» **Exercise goal**
Sift the listing for lines that hold the string "agent" and pull them out.

» **Source material**
..........

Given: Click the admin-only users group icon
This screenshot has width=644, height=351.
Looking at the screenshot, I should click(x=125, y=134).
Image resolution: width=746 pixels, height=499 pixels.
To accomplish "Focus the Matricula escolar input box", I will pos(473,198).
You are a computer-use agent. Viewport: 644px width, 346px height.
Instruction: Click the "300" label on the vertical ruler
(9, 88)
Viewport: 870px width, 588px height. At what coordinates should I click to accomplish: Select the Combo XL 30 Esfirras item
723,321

..........

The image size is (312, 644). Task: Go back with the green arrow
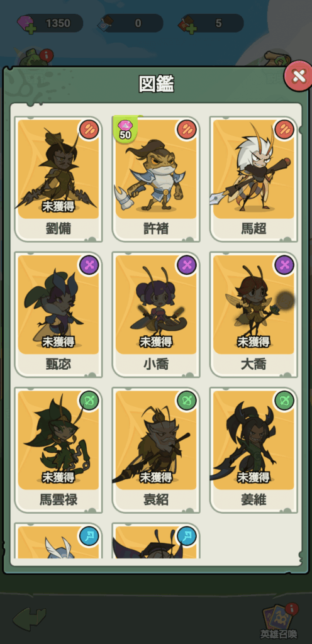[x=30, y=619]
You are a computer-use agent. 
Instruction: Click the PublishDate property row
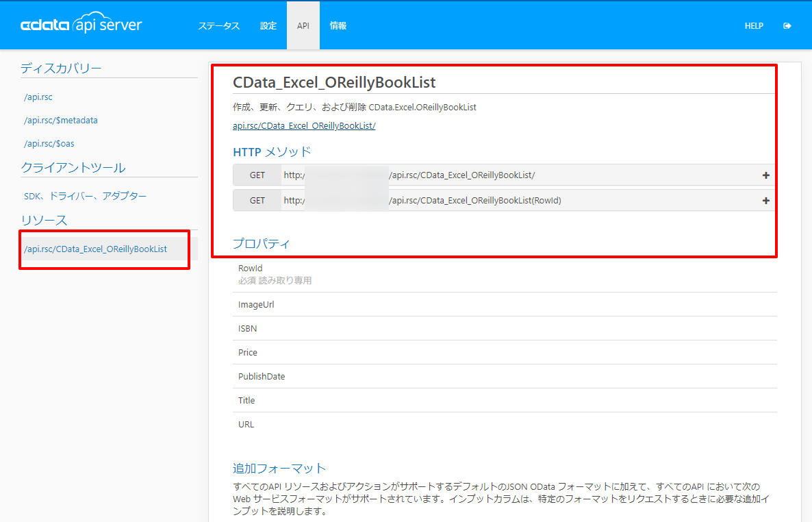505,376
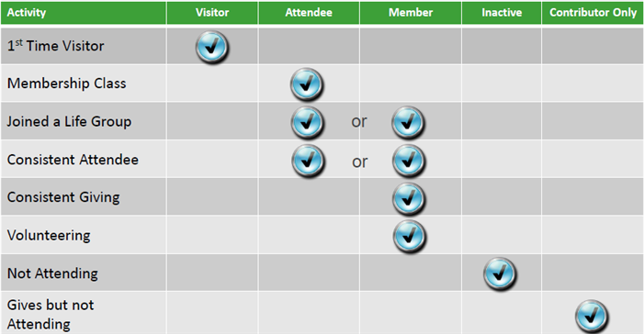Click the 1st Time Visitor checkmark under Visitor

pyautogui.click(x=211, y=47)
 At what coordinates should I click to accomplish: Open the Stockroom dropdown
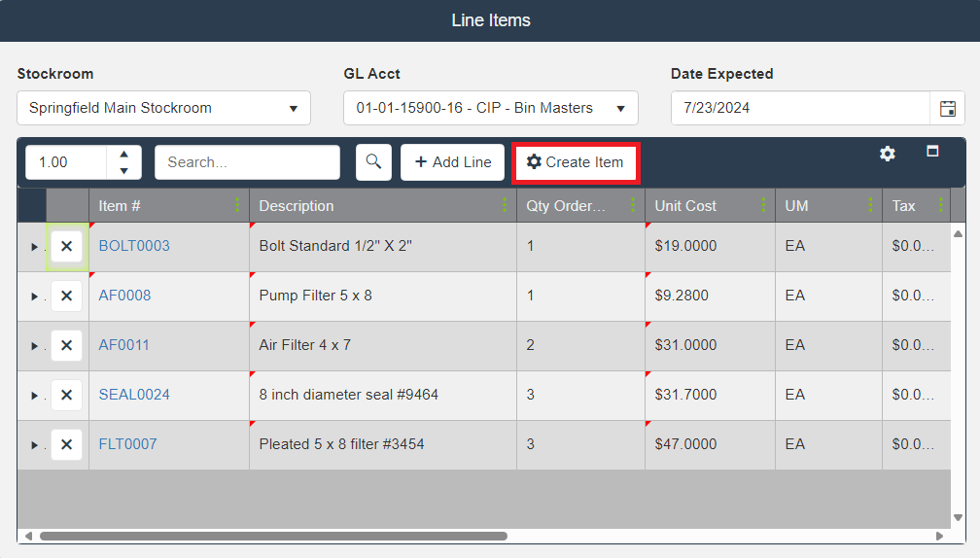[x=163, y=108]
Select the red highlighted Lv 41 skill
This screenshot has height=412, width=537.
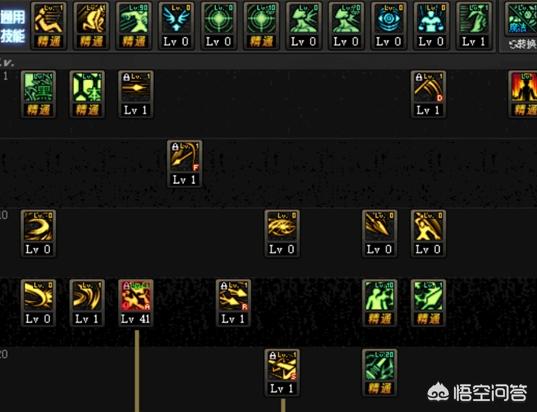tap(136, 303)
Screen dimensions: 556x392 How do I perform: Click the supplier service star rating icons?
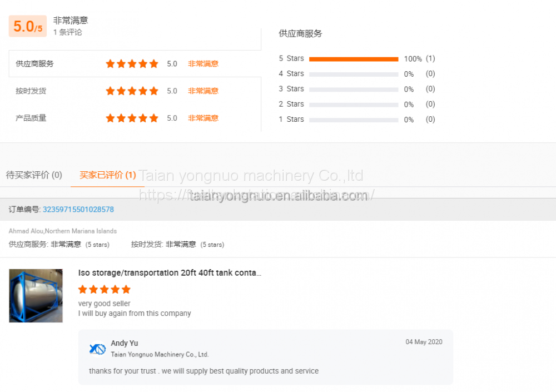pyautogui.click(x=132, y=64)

..........

» **Task response**
You are a computer-use agent. Viewport: 644px width, 346px height.
You are a computer-use agent. 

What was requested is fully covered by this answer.